Commune in Occitanie, France

La Bastide-du-Salat (/fr/; Era Bastida deth Salat) is a commune in the Ariège department in the Occitanie region of south-western France.

==Geography==
La Bastide-du-Salat is located some 22 km east by south-east of Saint-Gaudens and 12 km north-west of Saint-Girons. The northern and western borders of the commune are also the departmental border with Haute-Garonne. Access to the commune is by the D134 road from Lacave in the south. The D134A continues north from the village becoming the D83H at the departmental border and on to Touille. The D60F goes west from the village across the Salat to Castagnède. The western third of the commune is farmland while the rest is heavily forested.

The Salat river forms the entire western border of the commune as it flows north to join the Garonne at Roquefort-sur-Garonne. The Ruisseau de la Monge rises in the far east of the commune and flows north-east to join the Lavin west of Betchat.

==History==

Founded in 1250 by Raymon-Athon, Lord of Prat, for two centuries it was called Bastida Raimondi-Athonis de Aspello.
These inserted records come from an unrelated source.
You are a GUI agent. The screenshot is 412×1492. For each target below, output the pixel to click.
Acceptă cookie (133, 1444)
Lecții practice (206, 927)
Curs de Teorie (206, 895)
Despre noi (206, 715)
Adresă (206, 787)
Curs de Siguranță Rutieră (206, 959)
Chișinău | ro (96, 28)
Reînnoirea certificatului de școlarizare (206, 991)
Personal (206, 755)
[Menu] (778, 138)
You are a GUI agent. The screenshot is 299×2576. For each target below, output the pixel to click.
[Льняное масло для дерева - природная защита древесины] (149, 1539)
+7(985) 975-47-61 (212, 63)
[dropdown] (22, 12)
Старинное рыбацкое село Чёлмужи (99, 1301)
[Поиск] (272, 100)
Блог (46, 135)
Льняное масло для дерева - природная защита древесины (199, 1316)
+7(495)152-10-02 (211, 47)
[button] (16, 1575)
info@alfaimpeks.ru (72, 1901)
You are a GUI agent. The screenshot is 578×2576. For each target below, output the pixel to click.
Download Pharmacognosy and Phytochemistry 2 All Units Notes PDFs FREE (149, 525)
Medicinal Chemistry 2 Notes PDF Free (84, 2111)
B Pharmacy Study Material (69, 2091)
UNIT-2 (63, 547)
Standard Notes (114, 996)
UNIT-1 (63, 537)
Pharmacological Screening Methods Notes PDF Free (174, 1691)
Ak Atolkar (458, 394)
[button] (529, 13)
La Bastide-du-Salat appears as la Baftide du Salat on the 1750 Cassini Map and la Basudo on the 1790 version.

==Administration==

List of Successive Mayors

| From | To | Name |
|---|---|---|
| 2001 | 2014 | Bernard Soum |
| 2014 | 2020 | Michèle Colin |
| 2020 | 2026 | Véronique Rousseau |

==Demography==
The inhabitants of the commune are known as Salatois or Salatoises in French.

==Culture and heritage==

===Religious heritage===
The Parish Church of Notre-Dame-de-l'Assomption contains several items that are registered as historical objects:
- 6 Candlesticks (18th century)
- A Ciborium (19th century)
- A Statue: Christ on the Cross (16th century)
- A Painting: Christ in the Tomb (1842)

==Notable people linked to the commune==
- André Cantenys, French filmmaker, born in La Bastide-du-Salat in 1920.